[EXERCICE COURT] Recopiez sans rien changer le passage du témoignage sur le séjour au Kenya qui commence aux mots « Marta Tuñón. Madrid. » et s'arrête après « malades de Madrid. ».

[EXTRAIT DU DOCUMENT]
::::::::
Nous avons des problèmes, mais les autres n’ont pas à le savoir

Marta Tuñón. Madrid. Étudiante en Sciences Économiques

Lorsque j’ai décidé l’aller cet été au Kenya, j’ai découvert quelque chose que je n’avais pas su apprécier avant : saint Josémaria procéda à la mise en route de l’Opus Dei parmi les pauvres et les malades de Madrid.

Je connaissais déjà son message et sa vie depuis mon plus jeune âge puisque j’avais fait ma scolarité dans une école créée sous son encouragement. Par ailleurs, plusieurs personnes de ma famille font partie de cette institution de l’Église. Toutefois, il m’a fallu le voir de mes yeux en Afrique pour percevoir que la pauvreté est un aspect essentiel de la vie de saint Josémaria et de l’Opus Dei.

Clinique-dispensaire de Kimlea

Je viens de rentrer et je constate que, comme en Afrique, les membres de l’Opus Dei vivent ici leur vocation chrétienne dans les circonstances normales et que leur esprit est exactement le même. Cependant, mon séjour au Kenya m’a fait voir les choses au-delà de ce que je percevais à l’école ou chez moi.
::::::::
[DONNÉES FOURNIES]
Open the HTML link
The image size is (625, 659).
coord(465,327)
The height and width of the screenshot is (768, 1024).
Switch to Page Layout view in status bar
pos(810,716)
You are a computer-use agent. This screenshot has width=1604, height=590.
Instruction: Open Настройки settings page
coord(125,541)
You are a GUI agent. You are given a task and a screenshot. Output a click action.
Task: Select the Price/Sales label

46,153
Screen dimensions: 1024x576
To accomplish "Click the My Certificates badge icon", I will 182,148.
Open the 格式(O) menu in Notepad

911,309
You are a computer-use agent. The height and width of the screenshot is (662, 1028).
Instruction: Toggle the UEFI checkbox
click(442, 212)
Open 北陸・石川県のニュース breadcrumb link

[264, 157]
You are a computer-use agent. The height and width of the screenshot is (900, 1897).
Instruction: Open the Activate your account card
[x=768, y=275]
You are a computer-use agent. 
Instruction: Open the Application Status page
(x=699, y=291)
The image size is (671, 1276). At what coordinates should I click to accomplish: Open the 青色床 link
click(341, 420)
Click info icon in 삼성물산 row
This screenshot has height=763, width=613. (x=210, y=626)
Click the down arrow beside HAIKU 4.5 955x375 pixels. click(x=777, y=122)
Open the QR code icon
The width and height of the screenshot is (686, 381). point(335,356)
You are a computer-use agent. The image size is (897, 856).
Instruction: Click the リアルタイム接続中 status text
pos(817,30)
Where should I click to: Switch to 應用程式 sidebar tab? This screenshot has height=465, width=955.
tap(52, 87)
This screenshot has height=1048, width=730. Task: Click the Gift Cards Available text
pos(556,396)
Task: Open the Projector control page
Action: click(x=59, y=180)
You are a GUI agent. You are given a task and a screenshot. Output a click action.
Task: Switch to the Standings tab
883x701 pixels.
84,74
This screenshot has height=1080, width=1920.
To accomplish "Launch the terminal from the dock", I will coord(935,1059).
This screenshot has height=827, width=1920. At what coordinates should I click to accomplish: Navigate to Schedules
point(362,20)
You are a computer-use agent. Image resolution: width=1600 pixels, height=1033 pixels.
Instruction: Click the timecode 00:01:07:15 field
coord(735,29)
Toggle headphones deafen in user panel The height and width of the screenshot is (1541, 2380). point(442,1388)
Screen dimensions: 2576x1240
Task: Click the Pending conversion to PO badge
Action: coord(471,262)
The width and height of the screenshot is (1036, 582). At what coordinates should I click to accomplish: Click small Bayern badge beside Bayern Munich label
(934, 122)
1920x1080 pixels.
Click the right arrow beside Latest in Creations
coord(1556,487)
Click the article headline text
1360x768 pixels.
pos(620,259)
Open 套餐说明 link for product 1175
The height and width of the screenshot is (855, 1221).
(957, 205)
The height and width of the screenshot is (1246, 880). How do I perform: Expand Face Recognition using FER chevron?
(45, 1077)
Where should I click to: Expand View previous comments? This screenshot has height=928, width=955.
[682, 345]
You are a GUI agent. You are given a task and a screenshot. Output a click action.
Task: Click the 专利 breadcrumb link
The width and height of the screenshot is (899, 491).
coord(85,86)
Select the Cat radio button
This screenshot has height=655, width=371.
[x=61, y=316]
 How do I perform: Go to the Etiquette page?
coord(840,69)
::::::::
[CORRIGÉ]
Marta Tuñón. Madrid. Étudiante en Sciences Économiques

Lorsque j’ai décidé l’aller cet été au Kenya, j’ai découvert quelque chose que je n’avais pas su apprécier avant : saint Josémaria procéda à la mise en route de l’Opus Dei parmi les pauvres et les malades de Madrid.